Looking at the names, we can recognise them as consisting of a number of components, although it is not equally systematic as with the Windows collations. We can discern these components.

The selection of collation families is worth some amusing comments. Most of the collation families are languages or Latin1_General. Interestingly enough, there are several collations with Latin1_General in the name where the code page is for a non-Latin script, but I have not investigated how these collations actually work.

Some collation families are more odd-shaped. The list is topped by SQL_1xCompat_CP850_CI_AS. May 1x refer to SQL Server 1.x? The mind boggles! There are some AltDiction collations and one MixDiction. To find out what this may be about, I started the VM where I have SQL 6.5 installed. To wit, with SQL 6.5 you got text files defining the sort orders. It seems that the main difference between AltDiction collations and "regular" collations lies in the secondary-level sorting of accented characters.

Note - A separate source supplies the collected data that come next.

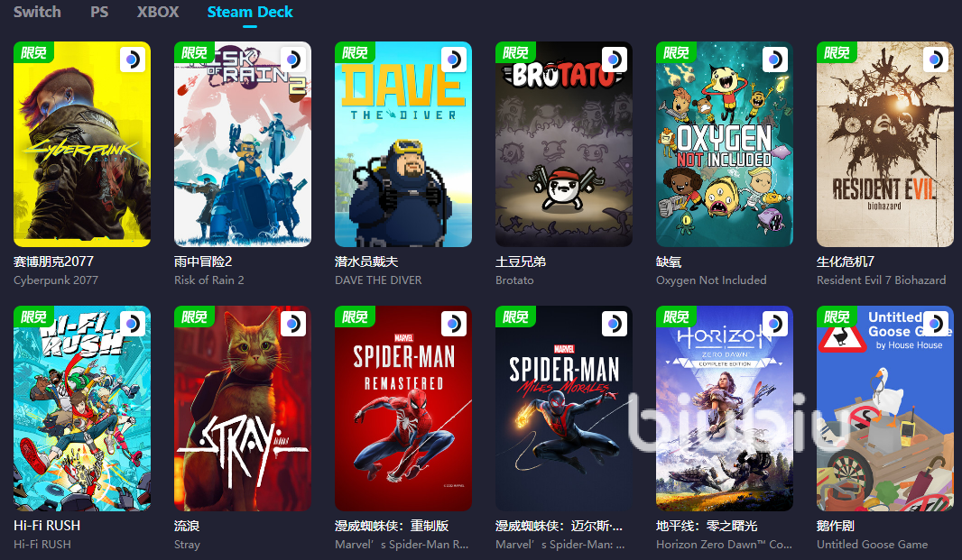Click Steam Deck badge on Dave the Diver
Image resolution: width=962 pixels, height=560 pixels.
click(453, 60)
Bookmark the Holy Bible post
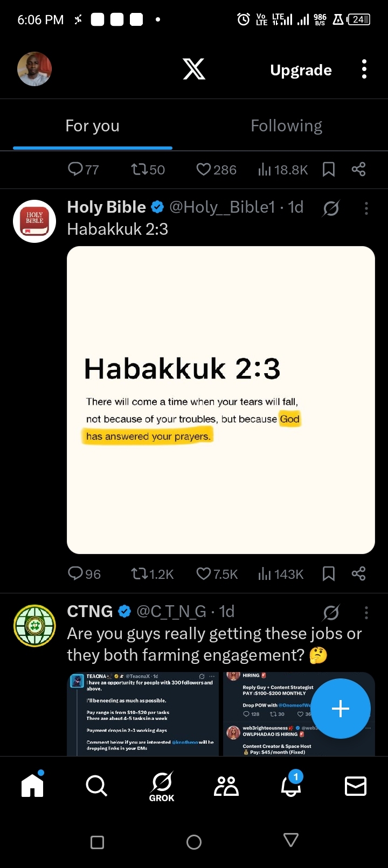The width and height of the screenshot is (388, 868). [329, 573]
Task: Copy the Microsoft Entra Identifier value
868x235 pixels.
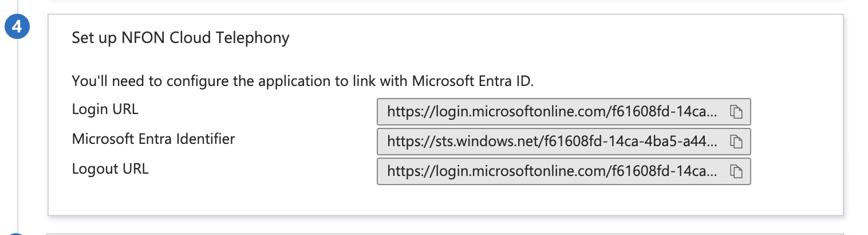Action: (x=736, y=142)
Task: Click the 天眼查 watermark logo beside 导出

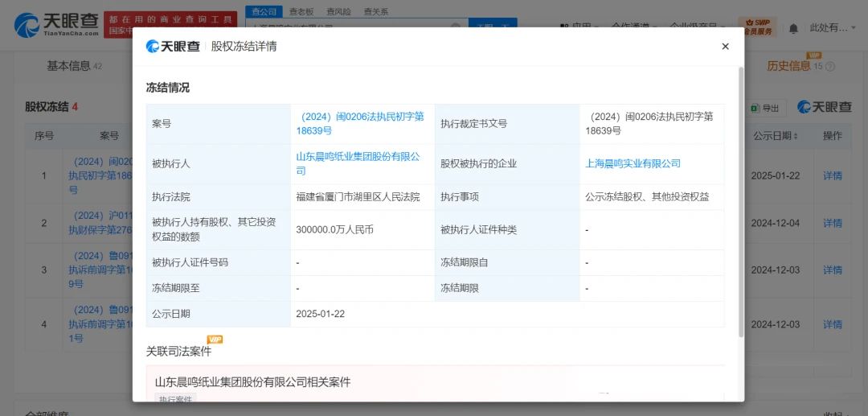Action: pos(825,107)
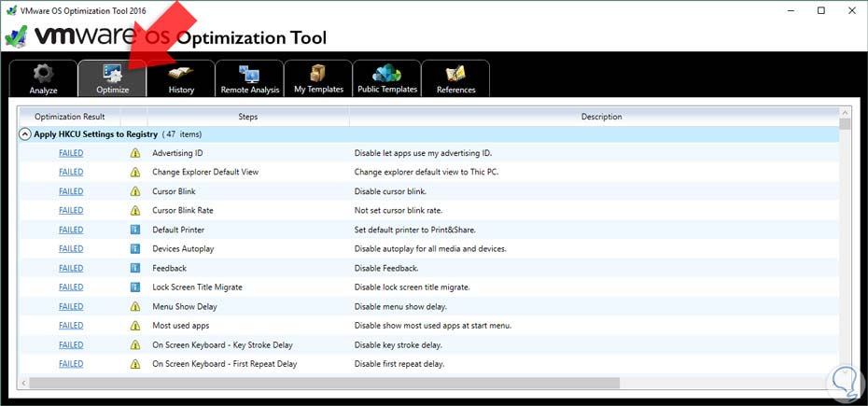Click the History book icon

click(181, 74)
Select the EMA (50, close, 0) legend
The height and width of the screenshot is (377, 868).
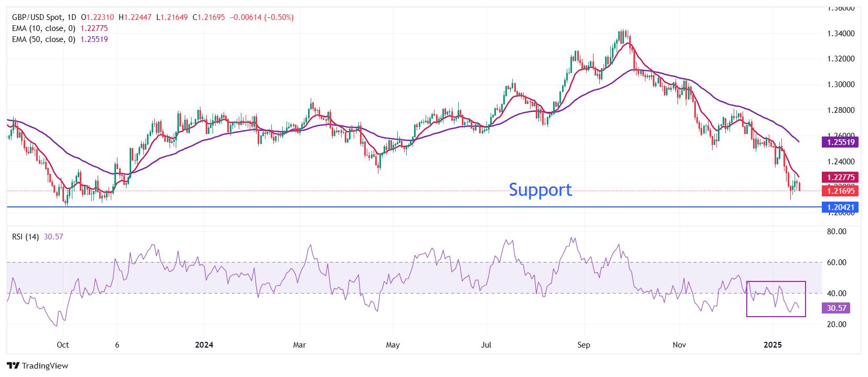[44, 39]
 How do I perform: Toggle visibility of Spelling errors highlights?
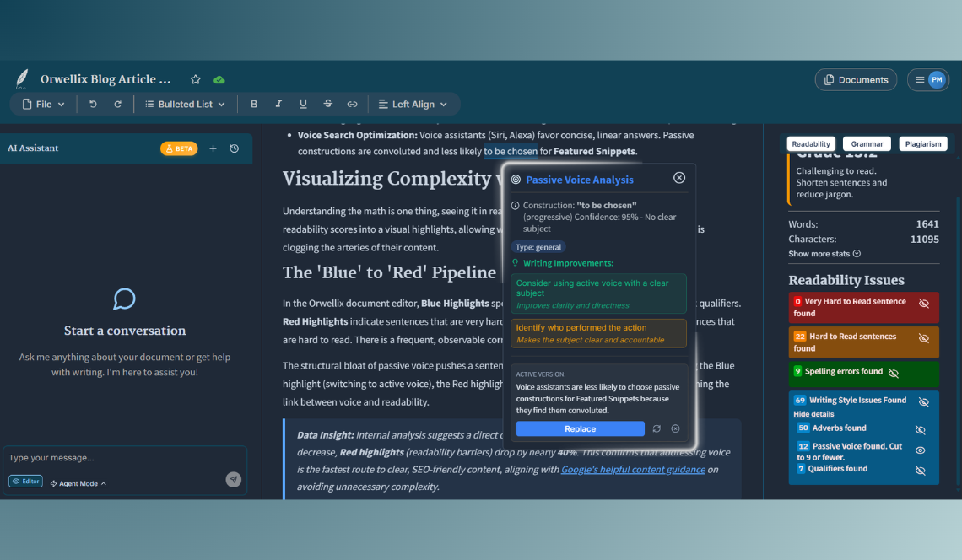click(894, 373)
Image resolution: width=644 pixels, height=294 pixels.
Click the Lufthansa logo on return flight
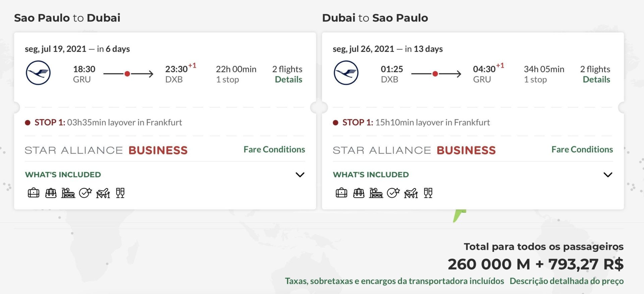click(x=346, y=73)
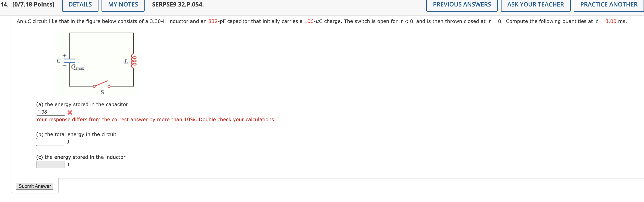Click the answer box for part (c)

[50, 164]

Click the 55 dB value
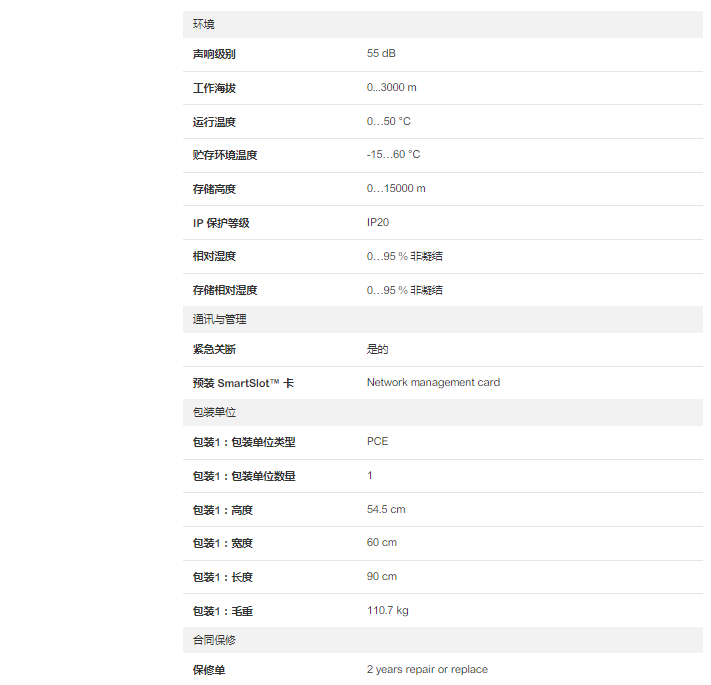pos(381,53)
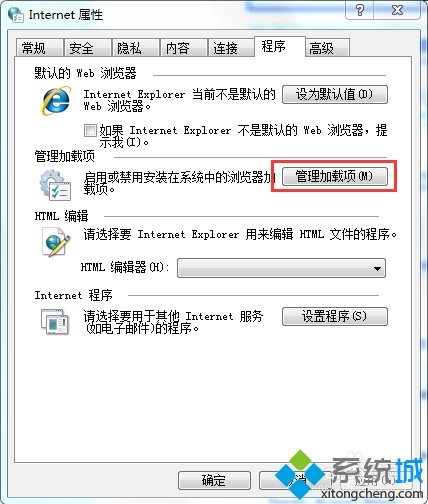Click the Internet Explorer logo icon
428x504 pixels.
tap(56, 100)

And then there are a couple of collations where the "collation family" is EBCDIC with a number, supposedly intended to provide compatibility with old mainframe systems. As a matter of fact, this is where the group of SQL collations may have some growth potential. Two SQL collations were added in SQL 2014, and they are both EBCDIC collations. Furthermore, some time back I had a discussion on the Microsoft Q&A forum with someone who claimed that a certain EBCDIC collation handled some punctuation characters incorrectly, and the outcome was that the poster would open a case with Azure Support to get a new EBCDIC collation. (That hasn't happened yet, though.) I also note that the EBCDIC collations are all case- and accent-sensitive.

When it comes to the collation families that are for specific languages or Latin1_General, most of them, but not all, have both a CI_AS and CS_AS collation. There is also a small number of SQL collations that are both case- and accent-insensitive.

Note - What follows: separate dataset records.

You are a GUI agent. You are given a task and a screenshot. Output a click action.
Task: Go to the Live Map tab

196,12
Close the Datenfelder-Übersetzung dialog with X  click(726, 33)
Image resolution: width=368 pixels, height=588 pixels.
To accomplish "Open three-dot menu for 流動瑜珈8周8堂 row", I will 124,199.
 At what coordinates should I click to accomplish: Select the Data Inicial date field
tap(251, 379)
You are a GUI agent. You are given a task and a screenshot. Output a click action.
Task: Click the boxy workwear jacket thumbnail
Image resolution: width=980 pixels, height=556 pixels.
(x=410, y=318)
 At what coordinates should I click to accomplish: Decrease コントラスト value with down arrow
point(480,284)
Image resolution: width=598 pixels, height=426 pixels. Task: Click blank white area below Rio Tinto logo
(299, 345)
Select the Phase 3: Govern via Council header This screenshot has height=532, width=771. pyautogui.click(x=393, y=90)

It is also worth taking note of something that is not there: In the section on the history of collations, I mentioned that SQL 6.5 introduced sort orders for East-Asian languages. But for whatever reason, these sort orders did not become SQL collations in SQL 2000, but all SQL collations are truly 8‑bit for varchar. We will see later in this chapter where the East-Asian sort orders are hiding.

I said previously that for SQL collations there are two sets of rules. There is one set of rules for varchar, which follows from the legacy sort order, and there is one set for nvarchar which follows from the LCID of the collation. The nvarchar part is always the same as some Windows collation. I don't want to take up a space with listing a full table for all 77 SQL collations, but here is a query to give you the mapping:

SELECT s.name, w.name
FROM  (SELECT * FROM sys.fn_helpcollations() WHERE name LIKE 'SQL[_]%') AS s
JOIN  (SELECT * FROM sys.fn_helpcollations() WHERE name NOT LIKE 'SQL[_]%') AS w ON
         collationproperty(s.name, 'Version') = collationproperty(w.name, 'Version')
     AND collationproperty(s.name, 'LCID') = collationproperty(w.name, 'LCID')
     AND (convert(int, collationproperty(s.name, 'ComparisonStyle')) <> 0 AND
          collationproperty(s.name, 'ComparisonStyle') = 
             collationproperty(w.name, 'ComparisonStyle') OR
         (convert(int, collationproperty(s.name, 'ComparisonStyle')) = 0 AND
          right(s.name, 4) = right(w.name, 4)))
ORDER BY s.name

That is, a pair of SQL and Windows collations match on the Version, LCID and ComparisonStyle properties from collationproperty with some extra logic to deal with that ComparisonStyle = 0 covers both binary collations and CS_AS_KS_WS collations. If you look at the result from the query, you will find that all Windows collations in the mapping are version-80 collations.

You may ask for a reference that documents what I just said. The answer is that I don't have any, but this is something I've derived from common sense and observations. If you want proof for a certain pair of a collations, you can run a query like this one that compares the sorting between Latin1_General_CI_AS and SQL_Latin1_General_CP1_CI_AS:

WITH chars AS (
   SELECT nchar(value) AS ch, value
   FROM   generate_series(0, 65535)
), numbering AS (
   SELECT value, ch, 
          rank() OVER(ORDER BY ch COLLATE Latin1_General_CI_AS) AS Wind,
          rank() OVER(ORDER BY ch COLLATE SQL_Latin1_General_CP1_CI_AS) AS SQL
   FROM   chars
)
SELECT *
FROM   numbering 
WHERE  Wind <> SQL
ORDER BY value

It returns no rows, which means that rank produces exactly the same result for both collations. It is true, though, that this query does not reveal differences due to digraphs (such cs sorting as a letter of its own in Hungarian) or differences in secondary-level sorting of accents.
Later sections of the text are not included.